**PROBLEM SET:**
1) Answer these from the page excerpt:
(a) On what day will the questions be asked?
(b) How much time is there for the whole story?
(c) What does the page excerpt say the NSRP is?
2) What four things does the page excerpt invite everyone to jump in with?

**PAGE EXCERPT:**
○ ○ ○ ○ ○ ○ ○
Everyone: Will you jump in with questions, clarifications, prompts and reflections?

Thanks Liz for all this detailed and very impressive recap. However, I wasn’t asking you to write anything down for this section. I just wanted to give you a heads-up as to the kind of questions I’ll be asking on Thursday as part of prompting the story. We only have an hour for the whole story to give an indication of the level of detail we’ll be able to go into.

But it’s amazing to have this documented here and I’m sure this will be referred to in the future. In fact, I find myself wondering, what other venues might there be for this aspect of the story? Funders? Keira

Liz: Value of EGP to the NSRP, the North Shore’s tri-municipal waste reduction agency ( have asked my colleagues for their input on this, too).
○ ○ ○ ○ ○ ○ ○
**SOURCE EXCERPT:**
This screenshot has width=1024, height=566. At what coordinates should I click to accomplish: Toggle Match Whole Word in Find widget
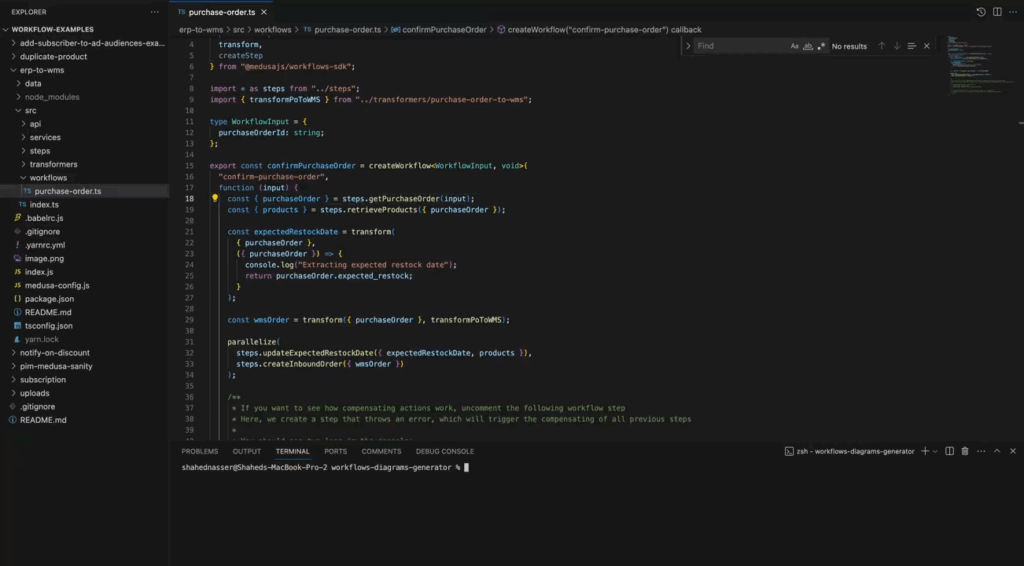[x=808, y=46]
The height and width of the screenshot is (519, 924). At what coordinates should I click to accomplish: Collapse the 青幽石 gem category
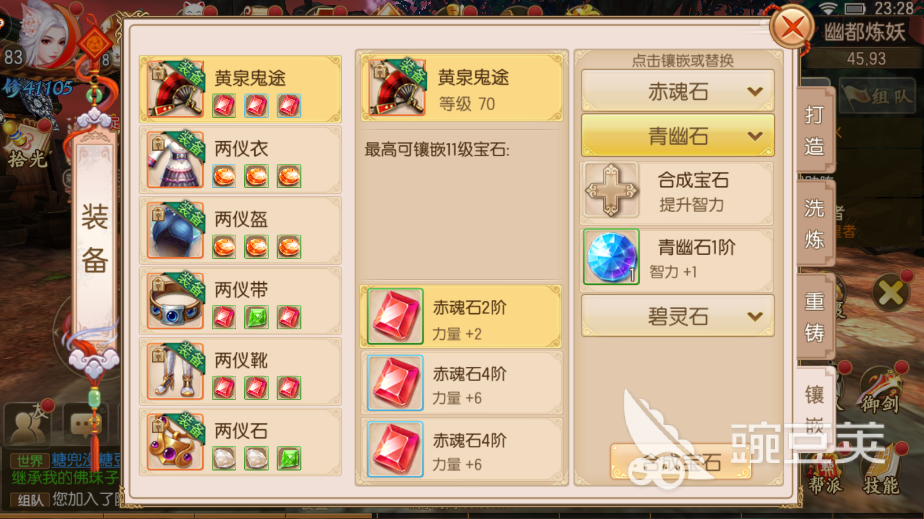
○ ○ ○ ○ ○ ○ ○
**SOLVED TASKS:**
1)
(a) Thursday
(b) An hour
(c) The North Shore's tri-municipal waste reduction agency

2) Questions, clarifications, prompts and reflections